Maybe those who didn't, should come out and vote, just to improve our numbers  

Btw. And this is really just on the side:
As an administrator of this forum I am the only person who can actually see who voted in this poll. (It's the way the forum is designed and it wasn't me who designed it )
But, anyways, interestingly enough, out of those who voted for option: *"Totally disgusted - I regret the day I donated money to this forum and I'll never post here again."*, only one member was really a donor to our forum.
I just find it amazing, that someone would pick that option knowing he/she weren't among those who really tried to help by donation...
Maybe there was a missing option saying just: "I'll never post here again".. but I know myself, if I never donated, I would probably just go for "unhappy" option... 

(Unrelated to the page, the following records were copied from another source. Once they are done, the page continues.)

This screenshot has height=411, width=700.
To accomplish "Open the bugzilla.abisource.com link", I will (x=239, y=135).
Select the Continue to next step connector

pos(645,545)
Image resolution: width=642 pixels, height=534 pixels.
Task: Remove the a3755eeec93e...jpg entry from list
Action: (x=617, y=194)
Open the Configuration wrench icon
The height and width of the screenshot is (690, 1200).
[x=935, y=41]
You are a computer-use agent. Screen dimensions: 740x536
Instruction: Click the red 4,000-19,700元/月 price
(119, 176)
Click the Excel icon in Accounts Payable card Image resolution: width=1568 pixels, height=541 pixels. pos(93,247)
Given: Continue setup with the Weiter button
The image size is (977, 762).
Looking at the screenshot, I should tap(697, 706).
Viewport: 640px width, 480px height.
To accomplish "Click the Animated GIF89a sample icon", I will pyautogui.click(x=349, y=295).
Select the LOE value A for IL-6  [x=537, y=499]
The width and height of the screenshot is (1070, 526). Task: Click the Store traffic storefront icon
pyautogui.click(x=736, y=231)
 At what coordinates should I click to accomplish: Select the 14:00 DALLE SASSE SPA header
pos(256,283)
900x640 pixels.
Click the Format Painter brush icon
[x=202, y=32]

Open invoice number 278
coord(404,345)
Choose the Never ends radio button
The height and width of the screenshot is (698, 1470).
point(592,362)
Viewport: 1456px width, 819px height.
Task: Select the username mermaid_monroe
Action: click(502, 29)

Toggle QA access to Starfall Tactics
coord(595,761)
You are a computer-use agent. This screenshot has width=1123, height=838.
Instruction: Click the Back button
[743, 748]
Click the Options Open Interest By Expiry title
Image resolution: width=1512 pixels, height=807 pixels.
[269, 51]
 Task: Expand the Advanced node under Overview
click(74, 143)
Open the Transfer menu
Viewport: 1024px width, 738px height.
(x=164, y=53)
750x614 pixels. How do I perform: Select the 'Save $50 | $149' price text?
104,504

No need to comment this. I posted it, just to give you an idea. It simply left me a bit surprised, because it is showing other members, that even donors (those who previously liked our forum enough to help by donation) are now against this forum, which is by looking at voters of this option simply misleading.


----------



## RickGibbs (Dec 16, 2005)

Brinkleysmom said:


> Joe, I am sure there are quite a few who have not voted yet. UM, me being one of them.


I haven't voted, because I'm embarrassed that we would even have a poll like this put up.....


----------



## Brinkleysmom (Dec 17, 2005)

RickGibbs said:


> I haven't voted, because I'm embarrassed that we would even have a poll like this put up.....


I guess that was what I was really trying to say, only I rambled a bit. LOL!! Sorry about that.


----------



## Brittany (Jul 24, 2006)

Well I guess at this point it can't hurt to put in my two cents worth... I will admit, when all the new people joined and started posting, I was pretty confused. All these strange people that I'd never even heard of were posting and starting threads and talking and joking amongst themselves, and I was left wondering where I could find a familiar face (or username, as the case may be  ) 
But, to me it's not that big of a deal. I'll eventually get used to it, and these people will become just as familiar as everyone else. 
The voting thing is tricky though, because at the moment I'm kind of overwhelmed, but it doesn't mean I'm unhappy with the forum.


----------



## DelmarvaGold (Mar 7, 2006)

Well, I love it here and the only way I would ever leave is if I was banned (and it better not be by vrocco1 :no: ). 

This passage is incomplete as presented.